Because I wasn’t sure I agreed.
If you are training for a marathon or running a business, tracking makes sense. Distance, time, revenue, growth. Those are clean numbers.
But what about something quieter and harder to pin down, like becoming a better artist?
What if your goal is not a diploma, but something closer to this:
Learning to think, see, and work like an art academy graduate.
Not the certificate. The depth. The discipline. The visual judgment. The ability to notice what is off and know how to respond.
That kind of growth does not show up neatly in metrics. But that does not mean it leaves no trace.

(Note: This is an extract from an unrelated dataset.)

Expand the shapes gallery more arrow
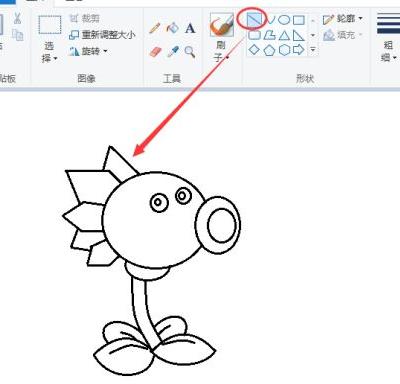Viewport: 400px width, 384px height. coord(313,50)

🎯 Why Artistic Progress Feels Hard to Measure
Art does not move in a straight line.
Sometimes the work looks worse before it looks better. Sometimes a painting fails because you finally pushed past what felt safe. Sometimes improvement shows up as discomfort, not polish.
Growth might look like:
A study that falls apart but teaches you what not to repeat
A color choice that feels risky but opens something new
A sketch that captures movement even if the proportions are off
From the outside, it can look messy. From the inside, it is often a sign that something is shifting.
So yes, artistic progress is harder to track. But it is not untrackable.

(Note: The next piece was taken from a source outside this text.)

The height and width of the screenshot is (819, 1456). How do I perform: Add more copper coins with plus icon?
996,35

You just have to change what you are paying attention to.
🧭 Becoming Your Own Art School, One Session at a Time
1. Define a Personal Curriculum
Traditional art academies cycle through a range of foundations. You can do the same, without copying their structure exactly.
Think in broad areas rather than rigid rules:
Drawing fundamentals: anatomy, gesture, perspective
Color and painting: value, limited palettes, mixing
Composition and design: rhythm, focal points, negative space
Master studies: copying, analyzing, translating
Media exploration: watercolor, gouache, oils, mixed media
Personal voice: themes, series, recurring questions
You do not need to touch everything every week. Balance shows up over months, not days.
2. Set Small, Specific Experiments
Vague goals like “paint more” rarely lead anywhere useful.
Try framing goals as short experiments instead:
Ten gesture drawings a day for two weeks
Three master studies using a limited watercolor palette
One painting built entirely around secondary colors
A small series completed within a month
Specific does not mean rigid. It just gives your attention somewhere to land.
3. Track the Process, Not the Results
You do not need a complicated system. A notebook, a spreadsheet, or a few index cards is enough.
What matters is recording what you worked on and what you noticed.
A simple format might include:
Date
Focus area
What you practiced
Time spent
A brief reflection
Not what was good or bad. Just what shifted.
Over time, patterns appear. Avoidance becomes visible. Confidence quietly builds.
4. Reflect Instead of Critique
Once a week or once a month, pause and ask:
What did I explore?
What frustrated me?
What did I avoid?
What would I not have attempted a month ago?
This kind of reflection replaces external critique with self-awareness. It trains judgment, which is one of the hardest skills to develop as an artist.
5. Create Your Own Milestones
You do not need exams, but you do need moments of consolidation.
Milestones might look like:
A self-portrait from imagination
A small, cohesive series
A master study reinterpreted in your own language
Submitting work to a juried show
Teaching a technique to someone else
These moments test integration, not perfection.
✨ The Takeaway
Maybe everything can be tracked. But with art, tracking is less about numbers and more about attention.
It is about noticing what you are drawn to, where you hesitate, and how your decisions change over time.
Art does not live in spreadsheets.
But growth leaves traces.
You just have to learn how to see them.